(Saved data entries)
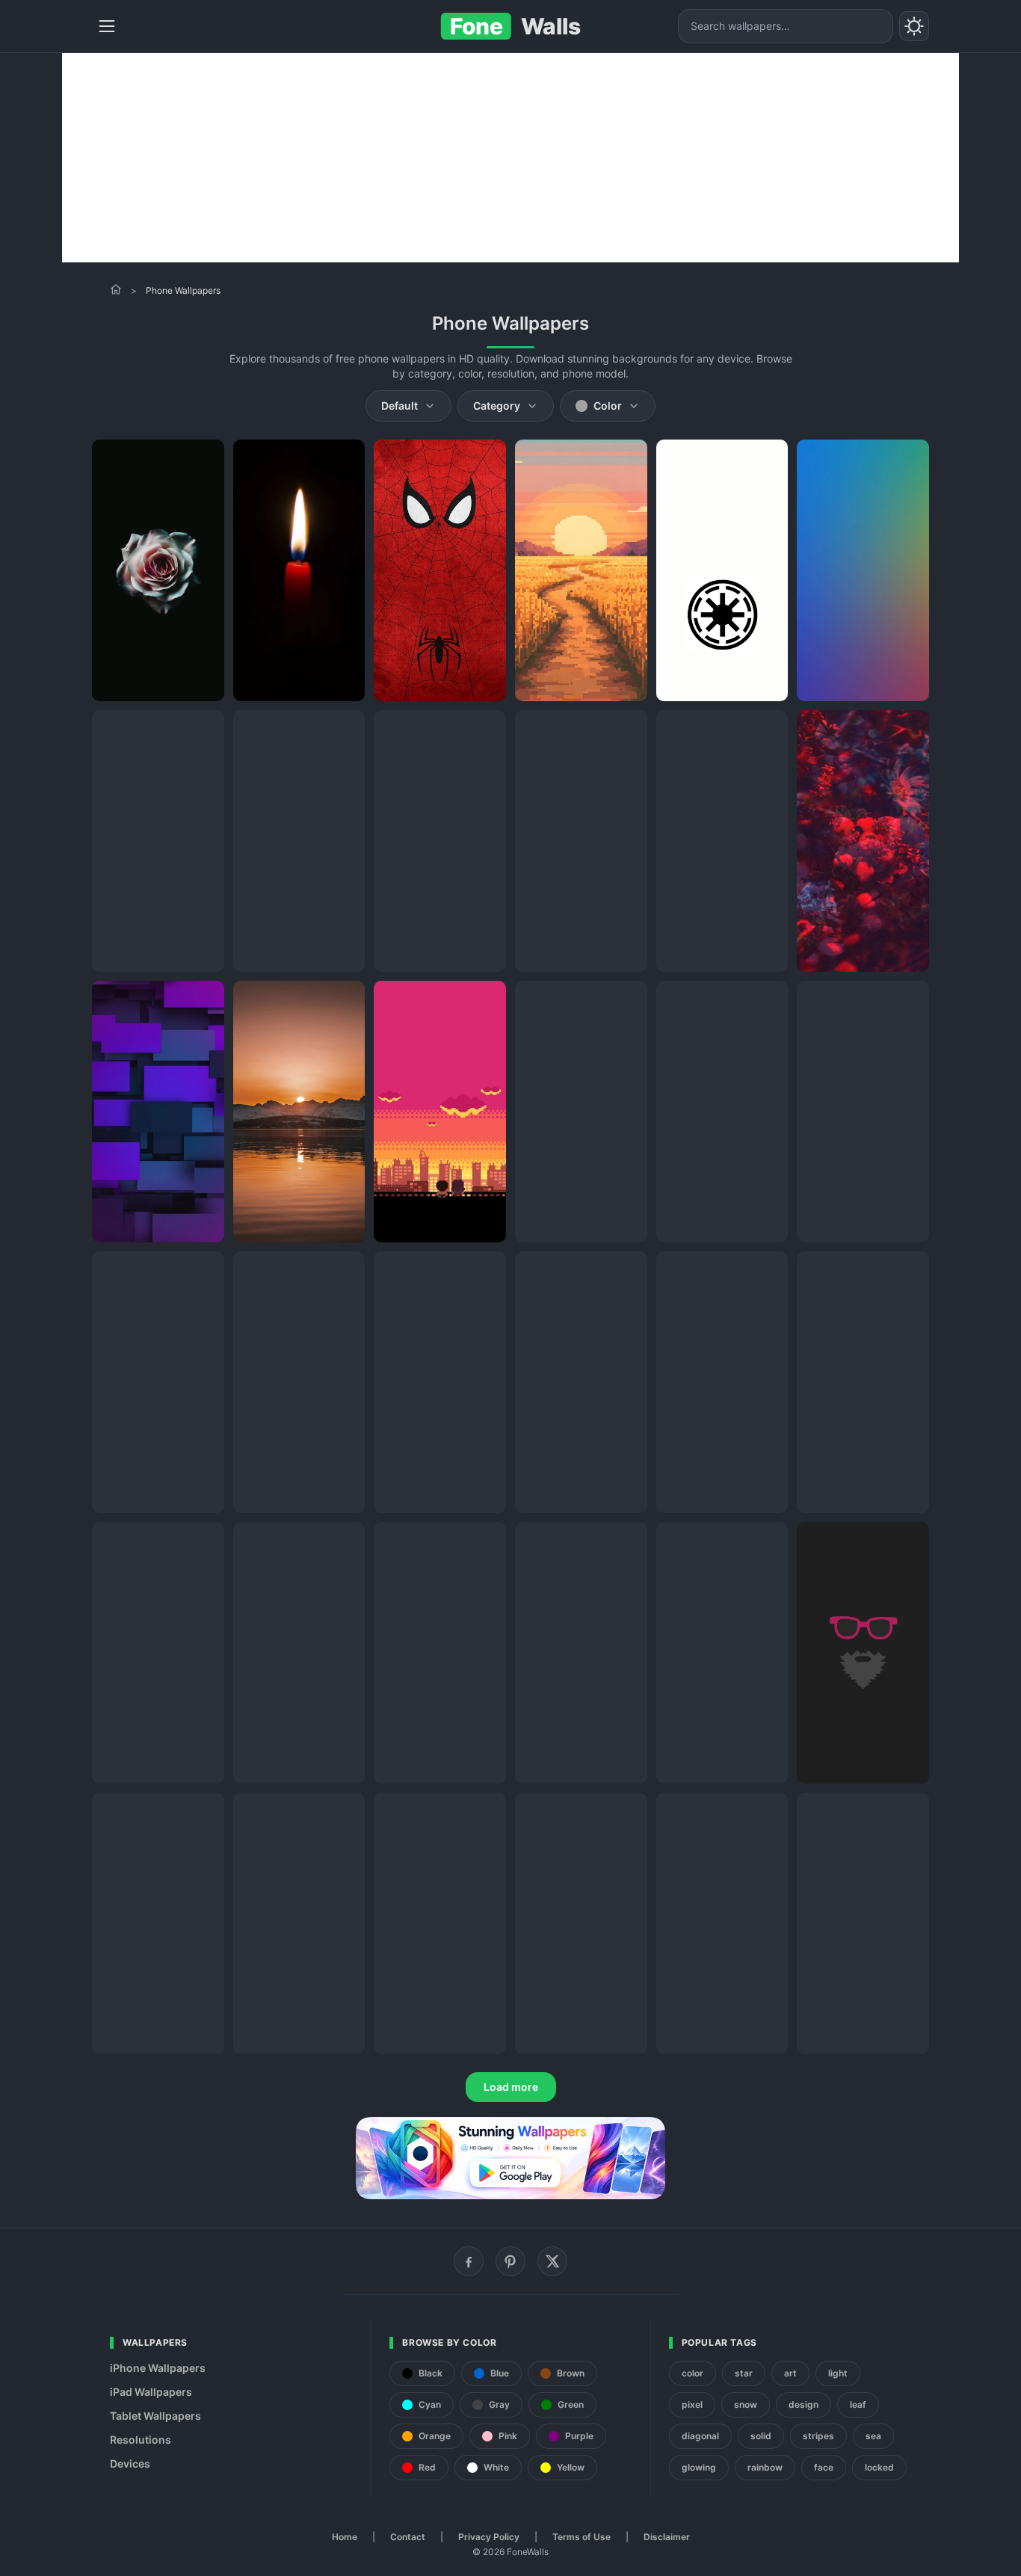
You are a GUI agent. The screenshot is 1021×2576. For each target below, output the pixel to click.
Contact (407, 2536)
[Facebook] (469, 2261)
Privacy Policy (488, 2536)
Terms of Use (581, 2536)
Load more (511, 2086)
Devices (130, 2463)
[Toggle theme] (914, 26)
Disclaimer (667, 2536)
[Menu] (107, 26)
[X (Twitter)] (552, 2261)
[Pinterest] (510, 2261)
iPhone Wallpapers (158, 2367)
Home (344, 2536)
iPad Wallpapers (151, 2391)
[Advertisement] (510, 157)
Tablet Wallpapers (155, 2415)
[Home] (116, 289)
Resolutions (140, 2439)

▶ **ASSIGNMENT**:
Among the lines above, find those containing the word "Wallpapers" and copy each.

▶ **FINISHED TASK**:
iPhone Wallpapers (158, 2367)
iPad Wallpapers (151, 2391)
Tablet Wallpapers (155, 2415)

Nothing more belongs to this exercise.